L'histoire de Jacques Beaurain, maraîcher à Vernouillet (78) ressemble à celle de beaucoup d'agriculteurs installés en zone péri-urbaine et qui se battent au jour le jour pour pérenniser leur exploitation.

A Vernouillet, terre de Zola, Jacques a repris à son compte avec sa femme, l'exploitation légumière de ses beaux-parents, après y avoir travaillé en tant qu'aide familial. Suite à son accident de voiture, son fils Cédric arrête ses études pour " faire tourner l'exploitation ". Un Gaec est alors formé en janvier 1996. " On a essayé de s'agrandir sans pouvoir y arriver ", explique le maraîcher. Confronté à la pression foncière - " les acheteurs sont là pour faire de la plus-value ", Jacques exerce aujourd'hui son activité sur un terrain très morcelé, en quatre sites. " Notre surface d'exploitation - à peine 30 ha -, est vraiment un minimum. Il nous faudrait au moins 35 ha de maraîchage et 15 de céréales pour exercer notre métier correctement, et permettre une rotation des cultures ". Mais les sociétés immobilières ont mis le grappin sur la région... Et il faut à Jacques et sa famille beaucoup de persévérance et d'espoir pour continuer à exercer ce travail " mangeur de temps ". Jacques doit aussi se " tenir au courant " ; c'est pour cela qu'il a pris des responsabilités professionnelles...

" Je suis maintenant au conseil municipal et à l'Union des syndicats des producteurs des Yvelines ". Il raconte toutes les difficultés qu'il a rencontrées et vit encore pour continuer à mener son activité. " Par exemple, rien que pour implanter des tunnels, c'est très difficile, avec le plan d'urbanisme.

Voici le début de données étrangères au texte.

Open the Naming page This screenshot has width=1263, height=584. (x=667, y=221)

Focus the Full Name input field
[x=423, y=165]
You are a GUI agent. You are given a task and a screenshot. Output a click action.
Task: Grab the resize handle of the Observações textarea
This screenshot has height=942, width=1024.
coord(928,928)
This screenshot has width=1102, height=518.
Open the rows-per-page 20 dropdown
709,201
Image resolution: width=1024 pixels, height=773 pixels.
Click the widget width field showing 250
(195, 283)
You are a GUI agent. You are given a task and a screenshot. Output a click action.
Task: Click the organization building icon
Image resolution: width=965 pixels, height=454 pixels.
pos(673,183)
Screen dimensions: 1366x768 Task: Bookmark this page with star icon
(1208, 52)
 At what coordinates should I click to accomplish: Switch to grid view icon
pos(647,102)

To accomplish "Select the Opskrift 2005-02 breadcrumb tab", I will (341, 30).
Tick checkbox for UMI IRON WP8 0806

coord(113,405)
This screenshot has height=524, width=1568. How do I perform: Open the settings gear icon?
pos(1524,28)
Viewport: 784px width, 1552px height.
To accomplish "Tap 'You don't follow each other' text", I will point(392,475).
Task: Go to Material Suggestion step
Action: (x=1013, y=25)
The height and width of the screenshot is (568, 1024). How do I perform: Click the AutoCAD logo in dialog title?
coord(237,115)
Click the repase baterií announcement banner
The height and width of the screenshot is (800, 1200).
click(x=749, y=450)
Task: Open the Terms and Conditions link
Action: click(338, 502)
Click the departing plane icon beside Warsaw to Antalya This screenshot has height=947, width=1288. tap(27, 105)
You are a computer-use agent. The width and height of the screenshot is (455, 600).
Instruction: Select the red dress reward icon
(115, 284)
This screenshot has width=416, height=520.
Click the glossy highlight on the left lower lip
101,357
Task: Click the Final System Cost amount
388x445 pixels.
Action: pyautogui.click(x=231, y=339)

Installer des serres en bord de Seine m'a été refusé, à cause du service de navigation. J'ai finalement réussi à poser un tunnel en m'engageant à le démonter tous les ans. Il m'a fallu deux ans et demi avant d'obtenir la permission ", explique-t-il. Afin de pouvoir récupérer quelques hectares, Jacques a repris un établissement de 3 ha avec des serres, à Orgerus.

" Mais je dois effectuer des va-et-vient perpétuels entre les deux exploitations distantes de seulement 30 km, mais 35 min en camion ", ajoute-t-il. " Avec des parcelles de 300 à 400 m2 en bordure de chemin ou de bois, on perd la moitié de la surface exploitable (...) Mon fils a pu aussi récupérer 5 ha à Triel-sur-Seine. Ce sont les meilleures terres ! Une carotte de Vernouillet ou Triel n'a pas d'égale avec celle du bord de Seine ", précise-t-il avec humour. Le maraîcher a dû renoncer à cultiver de l'ail " marchandise trop convoitée par l'environnement immédiat " ; ses cultures sont fréquemment abîmées mais il a très peu de recours... Jacques a progressivement diversifié sa production, qu'il écoule presque exclusivement sur les marchés en proposant des plants maraîchers et des plantes ornementales au printemps.

" J'ai plus de 100 références différentes ". Ce qui entraîne une gestion difficile. " Nous sommes sur les marchés tous les jours de 6 à 14 heures, sauf le lundi. Le couple arrive seulement à prendre deux à trois week-ends dans l'année et quinze jours de vacances, en janvier, période plus calme. " Ce bon-sang de métier nous bouffe... il est mangeur de loisir, de couple ", s'exclame Jacques. Avec cinq salariés permanents, le GAEC a du mal à " s'en sortir. Nos charges représentent plus de 50 % de notre chiffre d'affaires ! " témoigne-t-il. Cédric développe aujourd'hui la vente auprès des petites et moyennes surfaces, car les marchés " ce n'est plus rentable".

Grâce à la charte agricole de Vernouillet du projet ADAPAVE 1, dont il est vice-président, Jacques devrait récupérer 1,5 à 2 ha de terre, dès l'année prochaine - " je risque malheureusement de perdre 3 ha ailleurs avec le passage de la prochaine déviation en 2005-. La charte de Vernouillet doit permettre de libérer des terres, les agriculteurs s'engagent à remettre en culture des terrains actuellement en friches. A terme, l'idée est d'installer des jeunes ", explique le maraîcher passionné. " 250 ha sont récupérables en terres agricoles. 150 étant actuellement cultivées et 100 encore en friches... On souhaite qu'elles soient bien réparties et que chaque agriculteur (Ndlr : ils sont sept sur le secteur) puisse en bénéficier ". La carotte qui continue à faire espérer Jacques...

Claire Nioncel, paru dans L'information agricole no 760 de novembre 2002

1 Association pour le développement de l'agriculture périurbaine à Vernouillet et ses environs.